::: Material provided :::

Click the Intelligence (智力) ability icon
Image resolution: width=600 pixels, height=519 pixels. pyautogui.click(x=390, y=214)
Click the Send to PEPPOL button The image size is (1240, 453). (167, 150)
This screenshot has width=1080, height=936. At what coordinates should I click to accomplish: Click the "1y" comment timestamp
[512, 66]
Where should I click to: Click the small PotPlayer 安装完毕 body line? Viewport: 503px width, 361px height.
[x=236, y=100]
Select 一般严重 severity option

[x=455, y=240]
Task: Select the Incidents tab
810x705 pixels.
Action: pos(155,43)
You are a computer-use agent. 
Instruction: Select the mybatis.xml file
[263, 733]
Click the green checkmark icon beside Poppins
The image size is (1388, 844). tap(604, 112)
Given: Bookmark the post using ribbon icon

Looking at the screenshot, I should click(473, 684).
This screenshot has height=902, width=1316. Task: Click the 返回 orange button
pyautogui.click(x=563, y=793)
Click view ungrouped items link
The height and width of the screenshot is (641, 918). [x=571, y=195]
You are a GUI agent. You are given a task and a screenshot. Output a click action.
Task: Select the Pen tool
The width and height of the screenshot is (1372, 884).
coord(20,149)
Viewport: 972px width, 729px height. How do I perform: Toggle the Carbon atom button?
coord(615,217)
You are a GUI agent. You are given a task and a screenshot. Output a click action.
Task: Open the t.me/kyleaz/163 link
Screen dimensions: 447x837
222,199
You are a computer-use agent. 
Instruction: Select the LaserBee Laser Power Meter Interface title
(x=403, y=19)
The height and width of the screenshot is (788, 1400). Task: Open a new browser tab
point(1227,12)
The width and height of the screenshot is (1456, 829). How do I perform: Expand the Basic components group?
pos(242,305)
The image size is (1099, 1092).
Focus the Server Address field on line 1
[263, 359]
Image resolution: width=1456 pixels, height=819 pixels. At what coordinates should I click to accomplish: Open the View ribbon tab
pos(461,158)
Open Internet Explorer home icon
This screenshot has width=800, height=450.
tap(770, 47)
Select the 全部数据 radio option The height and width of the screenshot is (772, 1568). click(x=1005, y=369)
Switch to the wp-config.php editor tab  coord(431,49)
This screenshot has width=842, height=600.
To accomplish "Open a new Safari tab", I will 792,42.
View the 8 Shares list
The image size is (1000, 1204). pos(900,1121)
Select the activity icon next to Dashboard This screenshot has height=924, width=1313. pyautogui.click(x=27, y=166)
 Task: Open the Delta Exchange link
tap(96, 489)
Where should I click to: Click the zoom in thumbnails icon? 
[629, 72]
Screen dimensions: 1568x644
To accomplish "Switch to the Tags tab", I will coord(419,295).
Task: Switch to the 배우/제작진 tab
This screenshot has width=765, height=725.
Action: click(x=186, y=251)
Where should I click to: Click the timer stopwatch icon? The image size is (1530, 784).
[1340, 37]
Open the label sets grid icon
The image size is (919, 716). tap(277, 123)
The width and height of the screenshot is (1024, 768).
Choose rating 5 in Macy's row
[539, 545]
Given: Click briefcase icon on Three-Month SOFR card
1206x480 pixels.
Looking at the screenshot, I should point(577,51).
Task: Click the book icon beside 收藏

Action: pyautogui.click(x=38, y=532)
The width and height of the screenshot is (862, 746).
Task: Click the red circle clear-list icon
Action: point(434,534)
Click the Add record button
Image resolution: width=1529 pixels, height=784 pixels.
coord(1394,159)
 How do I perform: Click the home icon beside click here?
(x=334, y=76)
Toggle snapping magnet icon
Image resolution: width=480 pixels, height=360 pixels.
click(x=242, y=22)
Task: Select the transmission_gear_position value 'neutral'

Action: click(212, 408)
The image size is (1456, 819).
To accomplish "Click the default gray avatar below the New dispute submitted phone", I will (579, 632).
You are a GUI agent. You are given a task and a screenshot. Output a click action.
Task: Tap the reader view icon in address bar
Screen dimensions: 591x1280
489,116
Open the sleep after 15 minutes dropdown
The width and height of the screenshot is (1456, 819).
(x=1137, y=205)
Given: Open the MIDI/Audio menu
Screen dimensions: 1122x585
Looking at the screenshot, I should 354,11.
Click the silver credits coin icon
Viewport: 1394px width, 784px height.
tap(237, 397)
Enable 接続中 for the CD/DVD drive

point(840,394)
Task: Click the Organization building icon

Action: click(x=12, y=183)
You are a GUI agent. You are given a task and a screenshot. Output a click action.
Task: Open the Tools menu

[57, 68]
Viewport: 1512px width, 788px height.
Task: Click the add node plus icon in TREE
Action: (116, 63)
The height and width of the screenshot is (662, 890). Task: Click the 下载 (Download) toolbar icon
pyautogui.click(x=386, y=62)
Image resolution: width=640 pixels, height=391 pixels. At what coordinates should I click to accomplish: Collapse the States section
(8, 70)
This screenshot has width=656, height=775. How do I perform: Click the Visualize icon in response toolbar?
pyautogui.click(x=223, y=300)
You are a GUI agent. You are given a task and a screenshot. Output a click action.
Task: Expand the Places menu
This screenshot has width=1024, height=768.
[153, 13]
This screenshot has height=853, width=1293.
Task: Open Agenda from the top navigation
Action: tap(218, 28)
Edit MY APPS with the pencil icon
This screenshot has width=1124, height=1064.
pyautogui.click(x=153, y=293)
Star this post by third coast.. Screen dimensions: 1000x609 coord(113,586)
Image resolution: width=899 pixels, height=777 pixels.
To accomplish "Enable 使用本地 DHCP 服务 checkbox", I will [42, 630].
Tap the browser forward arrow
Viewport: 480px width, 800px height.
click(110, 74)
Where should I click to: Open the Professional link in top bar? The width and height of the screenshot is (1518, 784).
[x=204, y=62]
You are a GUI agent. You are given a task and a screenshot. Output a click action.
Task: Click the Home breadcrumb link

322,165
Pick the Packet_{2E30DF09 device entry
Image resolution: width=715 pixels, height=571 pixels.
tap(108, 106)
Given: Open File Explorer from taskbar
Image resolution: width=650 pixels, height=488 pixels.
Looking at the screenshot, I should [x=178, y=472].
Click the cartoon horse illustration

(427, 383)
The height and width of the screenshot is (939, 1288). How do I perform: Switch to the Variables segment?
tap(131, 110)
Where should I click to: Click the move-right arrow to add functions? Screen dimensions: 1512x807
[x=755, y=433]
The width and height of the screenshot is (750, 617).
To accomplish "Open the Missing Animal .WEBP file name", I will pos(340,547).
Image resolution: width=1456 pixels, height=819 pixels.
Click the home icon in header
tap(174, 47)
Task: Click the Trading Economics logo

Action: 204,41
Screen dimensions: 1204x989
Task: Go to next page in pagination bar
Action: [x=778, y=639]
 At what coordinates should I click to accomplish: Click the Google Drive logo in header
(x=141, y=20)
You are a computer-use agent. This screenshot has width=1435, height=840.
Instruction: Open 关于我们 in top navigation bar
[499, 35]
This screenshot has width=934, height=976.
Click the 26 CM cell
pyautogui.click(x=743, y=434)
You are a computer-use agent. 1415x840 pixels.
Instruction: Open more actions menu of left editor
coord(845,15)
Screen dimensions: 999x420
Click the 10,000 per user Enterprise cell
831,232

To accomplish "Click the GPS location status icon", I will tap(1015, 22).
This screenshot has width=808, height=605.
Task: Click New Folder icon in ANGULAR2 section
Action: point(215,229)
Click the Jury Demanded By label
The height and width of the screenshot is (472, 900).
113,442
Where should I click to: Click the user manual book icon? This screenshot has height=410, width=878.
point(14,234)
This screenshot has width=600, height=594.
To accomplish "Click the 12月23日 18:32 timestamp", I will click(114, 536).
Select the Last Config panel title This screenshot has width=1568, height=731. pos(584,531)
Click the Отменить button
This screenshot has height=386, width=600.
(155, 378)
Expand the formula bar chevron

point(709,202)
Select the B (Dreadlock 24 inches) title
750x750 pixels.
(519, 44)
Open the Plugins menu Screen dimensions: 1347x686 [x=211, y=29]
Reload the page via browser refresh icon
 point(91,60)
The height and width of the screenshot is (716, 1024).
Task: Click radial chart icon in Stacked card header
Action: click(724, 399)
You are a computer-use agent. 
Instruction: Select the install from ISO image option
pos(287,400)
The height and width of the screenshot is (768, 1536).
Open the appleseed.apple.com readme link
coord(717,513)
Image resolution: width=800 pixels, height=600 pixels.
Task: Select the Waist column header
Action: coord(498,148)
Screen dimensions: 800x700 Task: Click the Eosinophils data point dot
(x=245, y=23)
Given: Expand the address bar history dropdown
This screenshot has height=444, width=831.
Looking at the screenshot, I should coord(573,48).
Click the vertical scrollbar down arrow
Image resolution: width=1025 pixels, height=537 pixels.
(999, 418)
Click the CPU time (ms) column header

:::

▸ Your goal
Reproduce everything from the line containing "Task: Select the Incidents tab" down to the line containing "The height and width of the screenshot is (641, 918).", changing "checkmark" to "tick mark" and leaving all else untouched. Return only those lines.

▸ Worked solution
Task: Select the Incidents tab
810x705 pixels.
Action: pos(155,43)
You are a computer-use agent. 
Instruction: Select the mybatis.xml file
[263, 733]
Click the green tick mark icon beside Poppins
The image size is (1388, 844). tap(604, 112)
Given: Bookmark the post using ribbon icon

Looking at the screenshot, I should click(473, 684).
This screenshot has height=902, width=1316. Task: Click the 返回 orange button
pyautogui.click(x=563, y=793)
Click view ungrouped items link
The height and width of the screenshot is (641, 918). [x=571, y=195]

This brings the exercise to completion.